No repertório, está também “Um Tom” – que, no disco Livro, Caetano canta com falsetes que lembram os do próprio filho Zeca, que é quem hoje canta a canção ao irmão, mais de vinte anos depois. Outra presente é “Um Canto de Afoxé Para O Bloco Do Ilê” – quem já assistiu a apresentação ao vivo em que Caetano divide o palco com um Moreno ainda criança e agora vê pai e filho já maduros, inevitavelmente se emociona – ainda mais porque, agora, é Tom quem faz o backing vocal quase infantil que um dia foi de Moreno.
Emocionante também é a performance de “Boas-vindas” – e aqui, peço licença para prolongar esta cena: Zeca toca a canção que seu pai fez enquanto o esperava chegar, quando Moreno já era crescido. Seu irmão também está lá, assim como o caçula, que nem havia nascido.

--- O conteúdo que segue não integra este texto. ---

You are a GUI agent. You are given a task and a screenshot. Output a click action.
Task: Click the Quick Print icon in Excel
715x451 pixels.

Fico me perguntando como deve ter sido para Caetano quando tocou essas canções com todos os seus filhos pela primeira vez.
A motivação para o lançamento de Ofertório veio do próprio Caetano: “Se tem uma coisa capaz de me dar felicidade é sair com meus filhos. Mas também foi um truque, porque os filhos crescem e vão ficando distantes da gente. Acho que quis fazer esse show para tê-los perto de mim”, confessa, em entrevista à Folha de S. Paulo.

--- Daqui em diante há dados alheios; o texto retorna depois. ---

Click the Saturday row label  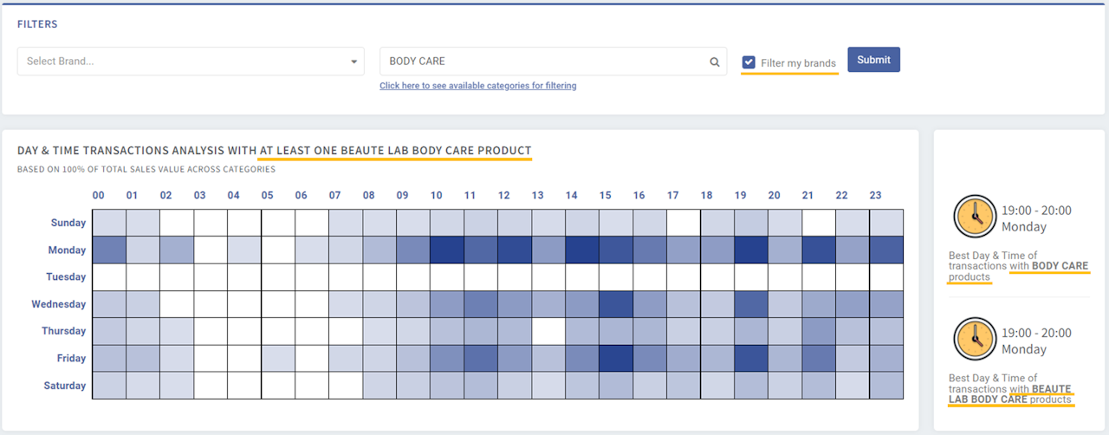click(65, 386)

Ofertório joga luz à paternidade, mas o álbum é mais que isso: trata-se de uma celebração da família através da música. “Ofertório” é o nome da canção que Caetano fez para o aniversário de 90 anos de sua mãe, Dona Canô. “
A canção toca no cerne do nosso feixe temático: as relações familiares, a família de inspirações que assaltam os quatro modestos mas entusiasmados criadores, a visão total que, como nenhuma outra dimensão do conhecimento, a religião expõe”, disse, em carta aberta sobre o álbum-show. A mãe é a voz, o pai, o tanino e o mel. “Minha mãe, meu pai, meu povo”.
No palco, os quatro reforçam o que é basilar: todo mundo precisa de uma mãe. As irmãs Maria Bethânia e Nicinha também são evocadas – enquanto Betânia é celebrada em “Reconvexo”, Zeca entoa “Alguém Cantando” – esse alguém que canta é Nicinha, vocalista da faixa lançada originalmente no álbum Bicho (1977). A voz profunda de Nicinha ecoa no timbre semelhante ao de Zeca Veloso, dom familiar.
É curioso pensar que a primeira manifestação de paternidade no fazer artístico de Caetano Veloso foi censurada e que hoje, aos seus 80 anos, ele pode de fato celebrá-la com Moreno, junto a Zeca e Tom, em um canto à família. Mas, para Caetano, a celebração desse encontro de ideias e gerações é apenas o começo: “Quero viver até mais de 100 anos”, disse em entrevista a’O Globo. “Quero ver mais e mais meus filhos e os filhos deles”.
Após assistir ao ofertório dos Veloso, é possível ter uma certeza – que é reforçada pelo próprio Caetano em sua carta-aberta sobre o disco: é preciso enternecer. Através do conceito de família, que, no Brasil, muitas vezes é usado como escudo para o ódio e a intolerância, Caetano propõe a simbologia do amor. “Que nossa aventura familiar contribua com a construção do Brasil”, conclamou. Que assim seja.